The third stanza, particularly lines 9, 10, and 11, again conveys the intimacy of the relationship between the author and the deceased. The author shows reverence for this man by using exaggerated metaphors to imply his importance to the author. Line 9, "He was my North, my South, my East and West," demonstrates the relationship between the two men and combined with the next line, "My working week and my Sunday rest," implies this relationship to be of a very intimate nature. This is echoed in line 12, "I thought that love would last for ever: I was wrong." This can be interpreted to represent the speaker’s ignorance toward an inevitable death. The author’s love for this man is so all encompassing he describes him as the points of the globe. This love is so strong that the speaker believes it will last forever, not until the death of his companion was the realization made that love, like everything else, will come to an end.

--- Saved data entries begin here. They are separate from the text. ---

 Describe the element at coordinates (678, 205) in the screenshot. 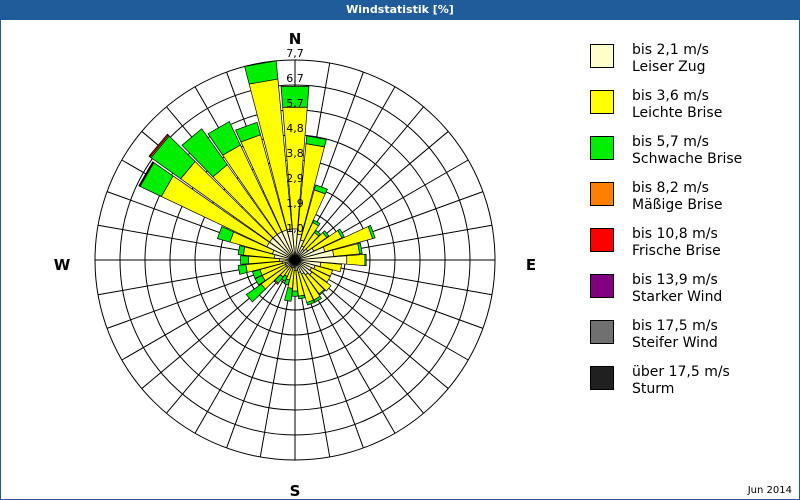

I see `legend-description: Mäßige Brise` at that location.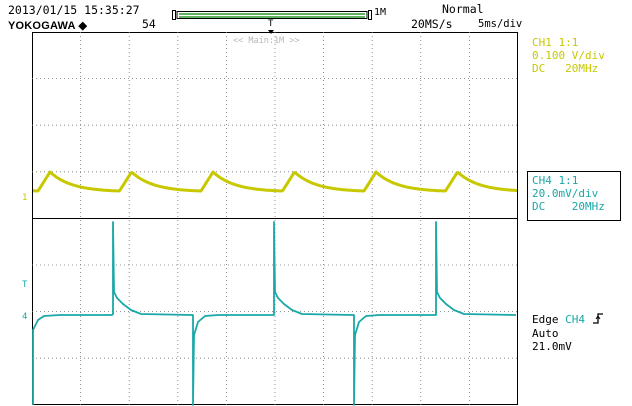  I want to click on ch4-ground-marker: 4, so click(24, 317).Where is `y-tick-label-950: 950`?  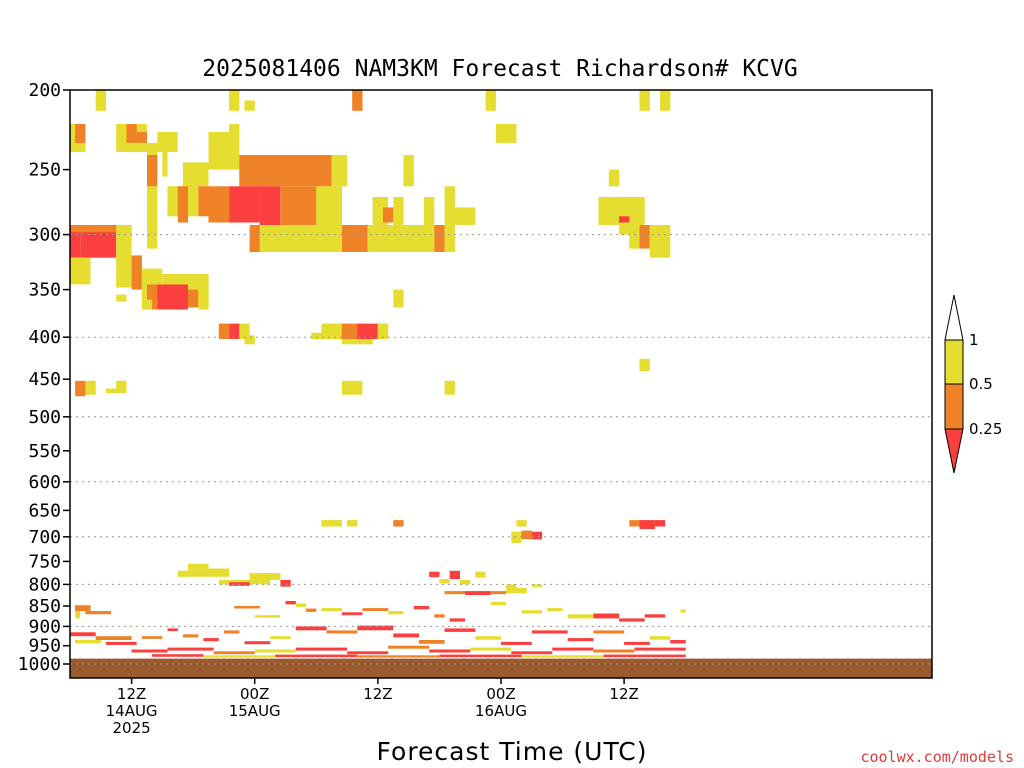
y-tick-label-950: 950 is located at coordinates (44, 646).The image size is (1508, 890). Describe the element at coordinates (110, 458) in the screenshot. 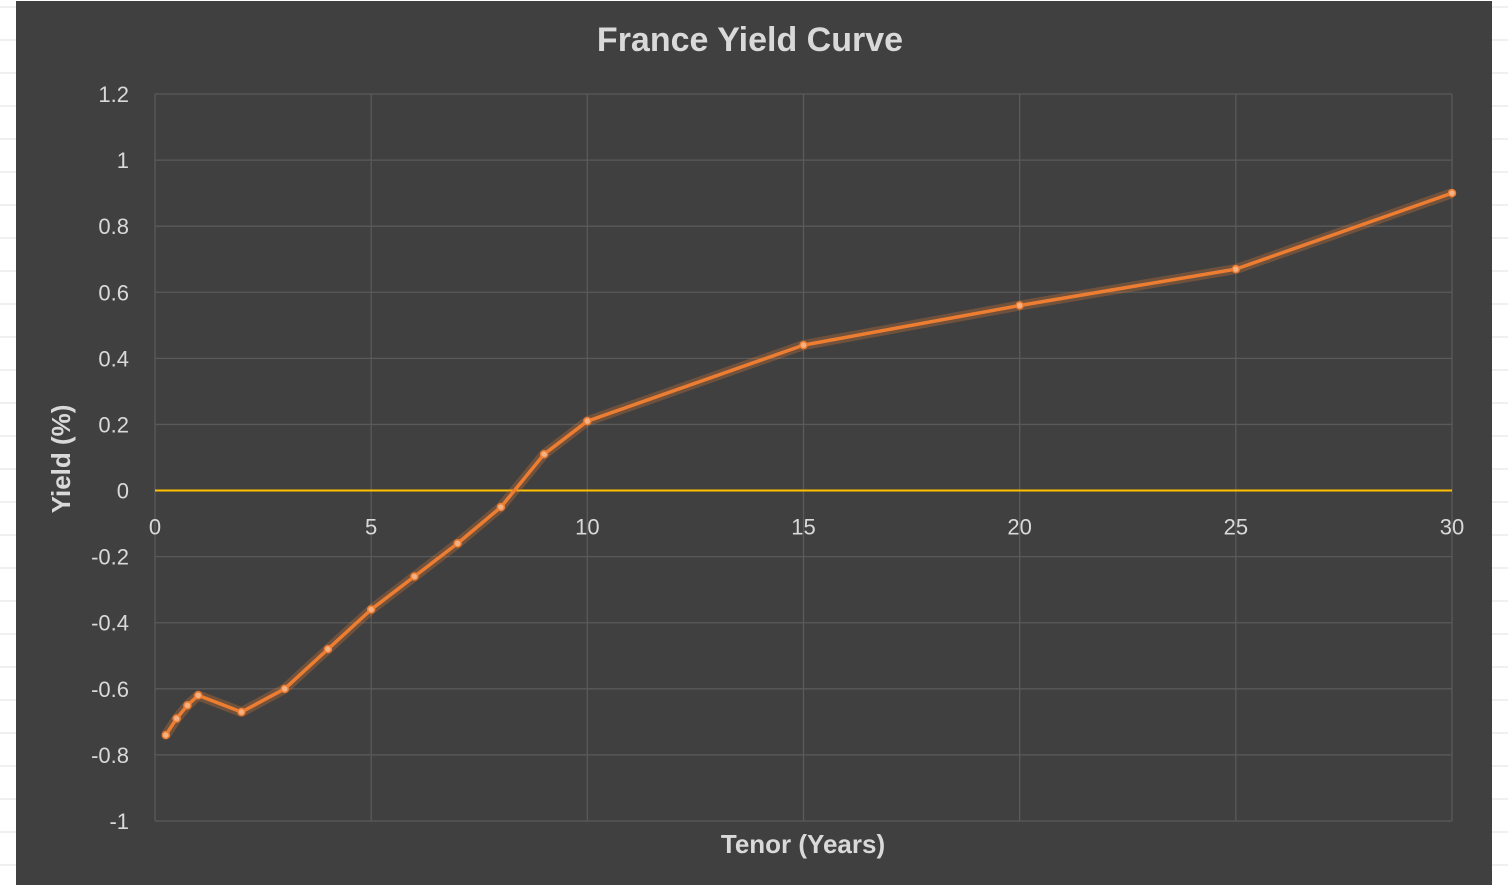

I see `y-axis-tick-labels: 1.2 1 0.8 0.6 0.4 0.2 0 -0.2 -0.4 -0.6 -0.8 -1` at that location. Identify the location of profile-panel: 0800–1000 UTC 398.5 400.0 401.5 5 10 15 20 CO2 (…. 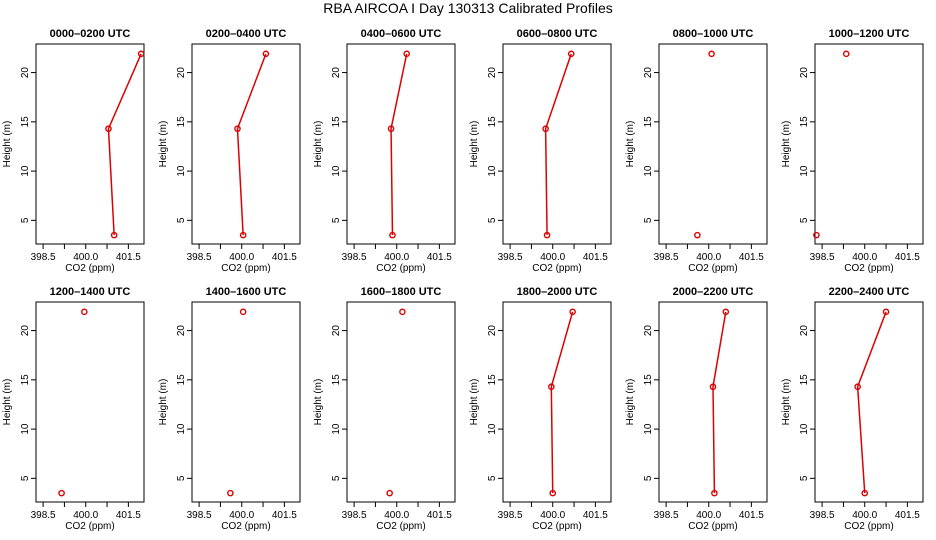
(696, 151).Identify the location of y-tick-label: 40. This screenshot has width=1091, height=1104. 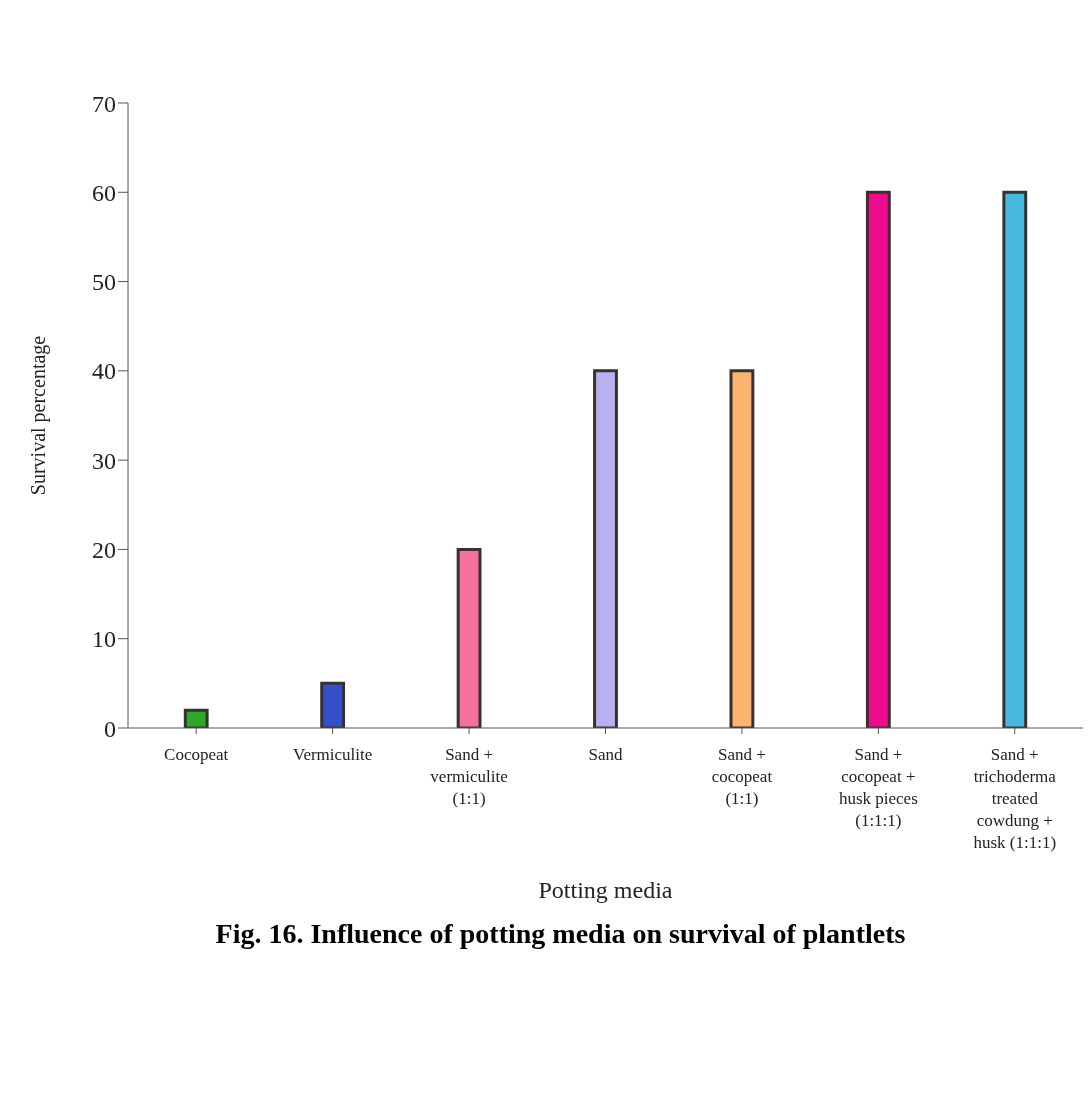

The last stanza and in particular line 16 affirms the hopelessness of the poem. The motif of commanding verbs concludes in this stanza where the author serves to convey a purposeless life without the deceased. The readers are instructed to again perform extraordinary tasks in order that the author may mourn. Lines 13 and 14, “The stars are not wanted now: Put out every one: Pack up the moon and dismantle the sun;” express the despair of the author. A world without the sun and moon would be void of everything, including life. This sentiment is echoed in the following line, “Pour away the ocean and sweep up the wood;” Both these hyperbolic metaphors are again intended to symbolize the aimless feelings of the author and the void left by the death of this man. By commanding the audience to dispel of the oceans and remove the forests of the world, the speaker shows both how meaningless life is without his lover and how the world would be able to equate with such a loss.
The pessimism of the poem is captured best in line 16, “For nothing now can ever come to any good.” The death of this man has devastated the speaker in such a way that he feels both without purpose and unable to see any good in the world. This line concludes the poem and emphasizes the melancholy tone evident throughout. Like the death of his lover, the last line emphasizes the finality of life and an end void of purpose.
Auden, W. H. “Stop all the clocks, cut off the telephone.” The Norton Introduction to Literature. Shorter Ninth Edition. Eds. Alison Booth, J. Paul Hunter, and Kelly J. Mays. New York, London: W. W. Norton & Company, 2006. 609-610.